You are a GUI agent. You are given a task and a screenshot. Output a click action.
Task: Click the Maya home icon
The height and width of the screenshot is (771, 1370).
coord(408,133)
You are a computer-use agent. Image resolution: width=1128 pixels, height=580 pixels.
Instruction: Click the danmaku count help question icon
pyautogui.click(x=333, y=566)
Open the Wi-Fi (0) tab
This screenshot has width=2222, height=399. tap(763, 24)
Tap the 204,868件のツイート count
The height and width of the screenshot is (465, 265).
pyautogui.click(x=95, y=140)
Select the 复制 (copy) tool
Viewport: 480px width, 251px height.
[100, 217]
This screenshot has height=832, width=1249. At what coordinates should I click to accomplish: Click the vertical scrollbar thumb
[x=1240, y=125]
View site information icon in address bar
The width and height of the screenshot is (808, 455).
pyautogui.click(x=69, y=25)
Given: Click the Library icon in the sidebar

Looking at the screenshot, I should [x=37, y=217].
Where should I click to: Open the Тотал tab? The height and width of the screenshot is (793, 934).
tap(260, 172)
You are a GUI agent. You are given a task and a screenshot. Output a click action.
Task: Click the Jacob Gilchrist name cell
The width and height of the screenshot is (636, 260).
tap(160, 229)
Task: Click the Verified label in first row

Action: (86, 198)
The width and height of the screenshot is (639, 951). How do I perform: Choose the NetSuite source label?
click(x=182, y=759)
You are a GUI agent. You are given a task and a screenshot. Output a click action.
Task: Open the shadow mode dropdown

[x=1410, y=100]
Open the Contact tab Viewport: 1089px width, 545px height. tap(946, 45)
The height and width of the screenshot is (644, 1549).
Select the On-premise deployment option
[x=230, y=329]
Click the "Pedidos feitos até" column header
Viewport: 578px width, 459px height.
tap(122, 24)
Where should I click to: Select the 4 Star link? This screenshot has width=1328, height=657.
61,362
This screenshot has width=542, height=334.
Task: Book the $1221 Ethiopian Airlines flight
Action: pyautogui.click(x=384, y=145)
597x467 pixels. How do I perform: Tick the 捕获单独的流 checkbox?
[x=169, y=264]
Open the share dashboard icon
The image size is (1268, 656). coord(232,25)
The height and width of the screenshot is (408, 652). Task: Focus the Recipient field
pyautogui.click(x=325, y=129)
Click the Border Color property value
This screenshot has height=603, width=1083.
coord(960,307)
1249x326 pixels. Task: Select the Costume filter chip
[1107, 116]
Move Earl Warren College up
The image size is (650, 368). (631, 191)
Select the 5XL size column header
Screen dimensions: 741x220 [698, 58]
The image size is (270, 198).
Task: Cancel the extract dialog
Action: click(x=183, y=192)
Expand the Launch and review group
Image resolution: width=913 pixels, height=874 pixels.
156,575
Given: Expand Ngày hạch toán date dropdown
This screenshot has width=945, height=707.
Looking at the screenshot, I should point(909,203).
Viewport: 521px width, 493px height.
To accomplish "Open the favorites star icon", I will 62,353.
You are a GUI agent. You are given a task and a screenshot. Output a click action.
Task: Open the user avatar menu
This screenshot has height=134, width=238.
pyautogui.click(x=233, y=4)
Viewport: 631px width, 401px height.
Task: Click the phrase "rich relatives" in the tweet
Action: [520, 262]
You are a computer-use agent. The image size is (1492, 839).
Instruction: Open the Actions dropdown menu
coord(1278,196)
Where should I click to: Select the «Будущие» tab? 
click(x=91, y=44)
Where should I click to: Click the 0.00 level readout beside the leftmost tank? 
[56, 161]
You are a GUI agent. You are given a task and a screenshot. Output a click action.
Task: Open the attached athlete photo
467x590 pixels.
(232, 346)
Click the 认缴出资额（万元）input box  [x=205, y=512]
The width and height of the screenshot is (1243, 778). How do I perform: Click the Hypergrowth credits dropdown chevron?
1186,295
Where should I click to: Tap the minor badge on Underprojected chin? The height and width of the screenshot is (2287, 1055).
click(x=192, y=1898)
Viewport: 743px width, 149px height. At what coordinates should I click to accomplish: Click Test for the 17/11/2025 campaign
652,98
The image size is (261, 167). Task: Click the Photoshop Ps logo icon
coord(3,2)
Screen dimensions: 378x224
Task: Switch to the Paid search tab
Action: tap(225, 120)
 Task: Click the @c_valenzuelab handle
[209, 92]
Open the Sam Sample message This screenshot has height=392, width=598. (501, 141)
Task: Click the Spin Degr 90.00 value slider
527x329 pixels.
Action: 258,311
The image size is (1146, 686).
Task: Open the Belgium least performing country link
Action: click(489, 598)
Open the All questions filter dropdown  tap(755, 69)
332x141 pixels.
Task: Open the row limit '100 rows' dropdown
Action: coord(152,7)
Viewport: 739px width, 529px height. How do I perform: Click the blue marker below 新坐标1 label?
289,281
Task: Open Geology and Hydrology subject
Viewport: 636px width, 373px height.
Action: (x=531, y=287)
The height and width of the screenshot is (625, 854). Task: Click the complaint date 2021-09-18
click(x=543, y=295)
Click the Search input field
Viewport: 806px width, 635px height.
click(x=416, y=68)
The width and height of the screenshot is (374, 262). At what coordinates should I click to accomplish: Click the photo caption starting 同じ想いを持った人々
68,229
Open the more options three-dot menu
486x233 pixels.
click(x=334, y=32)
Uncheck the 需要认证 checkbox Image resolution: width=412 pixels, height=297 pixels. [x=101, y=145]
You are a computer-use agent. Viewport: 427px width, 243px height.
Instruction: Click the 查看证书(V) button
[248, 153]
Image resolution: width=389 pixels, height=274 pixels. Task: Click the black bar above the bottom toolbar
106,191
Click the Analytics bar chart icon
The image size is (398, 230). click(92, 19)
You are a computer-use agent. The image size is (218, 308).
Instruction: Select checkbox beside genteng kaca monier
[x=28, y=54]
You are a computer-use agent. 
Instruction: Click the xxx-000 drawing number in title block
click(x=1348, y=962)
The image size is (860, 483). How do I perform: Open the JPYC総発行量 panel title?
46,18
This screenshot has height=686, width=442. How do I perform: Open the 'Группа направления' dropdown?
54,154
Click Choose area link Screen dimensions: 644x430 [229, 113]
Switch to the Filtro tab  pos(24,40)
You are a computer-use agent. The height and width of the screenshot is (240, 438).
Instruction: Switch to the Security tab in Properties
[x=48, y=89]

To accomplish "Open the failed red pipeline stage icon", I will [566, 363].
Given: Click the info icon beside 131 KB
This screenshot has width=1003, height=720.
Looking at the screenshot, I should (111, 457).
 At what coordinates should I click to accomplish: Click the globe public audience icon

== Goal of the exercise ==
Please repeat the material above with "GUI agent" swapped for "desktop agent" at every occurrence, keeping everything else the same.

== Task answer ==
You are a desktop agent. You are given a task and a screenshot. Output a click action.
Task: Click the Maya home icon
The height and width of the screenshot is (771, 1370).
coord(408,133)
You are a computer-use agent. Image resolution: width=1128 pixels, height=580 pixels.
Instruction: Click the danmaku count help question icon
pyautogui.click(x=333, y=566)
Open the Wi-Fi (0) tab
This screenshot has width=2222, height=399. tap(763, 24)
Tap the 204,868件のツイート count
The height and width of the screenshot is (465, 265).
pyautogui.click(x=95, y=140)
Select the 复制 (copy) tool
Viewport: 480px width, 251px height.
[100, 217]
This screenshot has height=832, width=1249. At what coordinates should I click to accomplish: Click the vertical scrollbar thumb
[x=1240, y=125]
View site information icon in address bar
The width and height of the screenshot is (808, 455).
pyautogui.click(x=69, y=25)
Given: Click the Library icon in the sidebar

Looking at the screenshot, I should [x=37, y=217].
Where should I click to: Open the Тотал tab? The height and width of the screenshot is (793, 934).
tap(260, 172)
You are a desktop agent. You are given a task and a screenshot. Output a click action.
Task: Click the Jacob Gilchrist name cell
The width and height of the screenshot is (636, 260).
tap(160, 229)
Task: Click the Verified label in first row

Action: (86, 198)
The width and height of the screenshot is (639, 951). How do I perform: Choose the NetSuite source label?
click(x=182, y=759)
You are a desktop agent. You are given a task and a screenshot. Output a click action.
Task: Open the shadow mode dropdown

[x=1410, y=100]
Open the Contact tab Viewport: 1089px width, 545px height. tap(946, 45)
The height and width of the screenshot is (644, 1549).
Select the On-premise deployment option
[x=230, y=329]
Click the "Pedidos feitos até" column header
Viewport: 578px width, 459px height.
tap(122, 24)
Where should I click to: Select the 4 Star link? This screenshot has width=1328, height=657.
61,362
This screenshot has width=542, height=334.
Task: Book the $1221 Ethiopian Airlines flight
Action: pyautogui.click(x=384, y=145)
597x467 pixels. How do I perform: Tick the 捕获单独的流 checkbox?
[x=169, y=264]
Open the share dashboard icon
The image size is (1268, 656). coord(232,25)
The height and width of the screenshot is (408, 652). Task: Focus the Recipient field
pyautogui.click(x=325, y=129)
Click the Border Color property value
This screenshot has height=603, width=1083.
coord(960,307)
1249x326 pixels. Task: Select the Costume filter chip
[1107, 116]
Move Earl Warren College up
The image size is (650, 368). (631, 191)
Select the 5XL size column header
Screen dimensions: 741x220 [698, 58]
The image size is (270, 198).
Task: Cancel the extract dialog
Action: click(x=183, y=192)
Expand the Launch and review group
Image resolution: width=913 pixels, height=874 pixels.
156,575
Given: Expand Ngày hạch toán date dropdown
This screenshot has width=945, height=707.
Looking at the screenshot, I should point(909,203).
Viewport: 521px width, 493px height.
To accomplish "Open the favorites star icon", I will 62,353.
You are a desktop agent. You are given a task and a screenshot. Output a click action.
Task: Open the user avatar menu
This screenshot has height=134, width=238.
pyautogui.click(x=233, y=4)
Viewport: 631px width, 401px height.
Task: Click the phrase "rich relatives" in the tweet
Action: [520, 262]
You are a computer-use agent. The image size is (1492, 839).
Instruction: Open the Actions dropdown menu
coord(1278,196)
Where should I click to: Select the «Будущие» tab? 
click(x=91, y=44)
Where should I click to: Click the 0.00 level readout beside the leftmost tank? 
[56, 161]
You are a desktop agent. You are given a task and a screenshot. Output a click action.
Task: Open the attached athlete photo
467x590 pixels.
(232, 346)
Click the 认缴出资额（万元）input box  [x=205, y=512]
The width and height of the screenshot is (1243, 778). How do I perform: Click the Hypergrowth credits dropdown chevron?
1186,295
Where should I click to: Tap the minor badge on Underprojected chin? The height and width of the screenshot is (2287, 1055).
click(x=192, y=1898)
Viewport: 743px width, 149px height. At what coordinates should I click to accomplish: Click Test for the 17/11/2025 campaign
652,98
The image size is (261, 167). Task: Click the Photoshop Ps logo icon
coord(3,2)
Screen dimensions: 378x224
Task: Switch to the Paid search tab
Action: tap(225, 120)
 Task: Click the @c_valenzuelab handle
[209, 92]
Open the Sam Sample message This screenshot has height=392, width=598. (501, 141)
Task: Click the Spin Degr 90.00 value slider
527x329 pixels.
Action: 258,311
The image size is (1146, 686).
Task: Open the Belgium least performing country link
Action: click(489, 598)
Open the All questions filter dropdown  tap(755, 69)
332x141 pixels.
Task: Open the row limit '100 rows' dropdown
Action: coord(152,7)
Viewport: 739px width, 529px height. How do I perform: Click the blue marker below 新坐标1 label?
289,281
Task: Open Geology and Hydrology subject
Viewport: 636px width, 373px height.
Action: (x=531, y=287)
The height and width of the screenshot is (625, 854). Task: Click the complaint date 2021-09-18
click(x=543, y=295)
Click the Search input field
Viewport: 806px width, 635px height.
click(x=416, y=68)
The width and height of the screenshot is (374, 262). At what coordinates should I click to accomplish: Click the photo caption starting 同じ想いを持った人々
68,229
Open the more options three-dot menu
486x233 pixels.
click(x=334, y=32)
Uncheck the 需要认证 checkbox Image resolution: width=412 pixels, height=297 pixels. [x=101, y=145]
You are a computer-use agent. Viewport: 427px width, 243px height.
Instruction: Click the 查看证书(V) button
[248, 153]
Image resolution: width=389 pixels, height=274 pixels. Task: Click the black bar above the bottom toolbar
106,191
Click the Analytics bar chart icon
The image size is (398, 230). click(92, 19)
You are a computer-use agent. The image size is (218, 308).
Instruction: Select checkbox beside genteng kaca monier
[x=28, y=54]
You are a computer-use agent. 
Instruction: Click the xxx-000 drawing number in title block
click(x=1348, y=962)
The image size is (860, 483). How do I perform: Open the JPYC総発行量 panel title?
46,18
This screenshot has height=686, width=442. How do I perform: Open the 'Группа направления' dropdown?
54,154
Click Choose area link Screen dimensions: 644x430 [229, 113]
Switch to the Filtro tab  pos(24,40)
You are a computer-use agent. The height and width of the screenshot is (240, 438).
Instruction: Switch to the Security tab in Properties
[x=48, y=89]

To accomplish "Open the failed red pipeline stage icon", I will [566, 363].
Given: Click the info icon beside 131 KB
This screenshot has width=1003, height=720.
Looking at the screenshot, I should (111, 457).
 At what coordinates should I click to accomplish: Click the globe public audience icon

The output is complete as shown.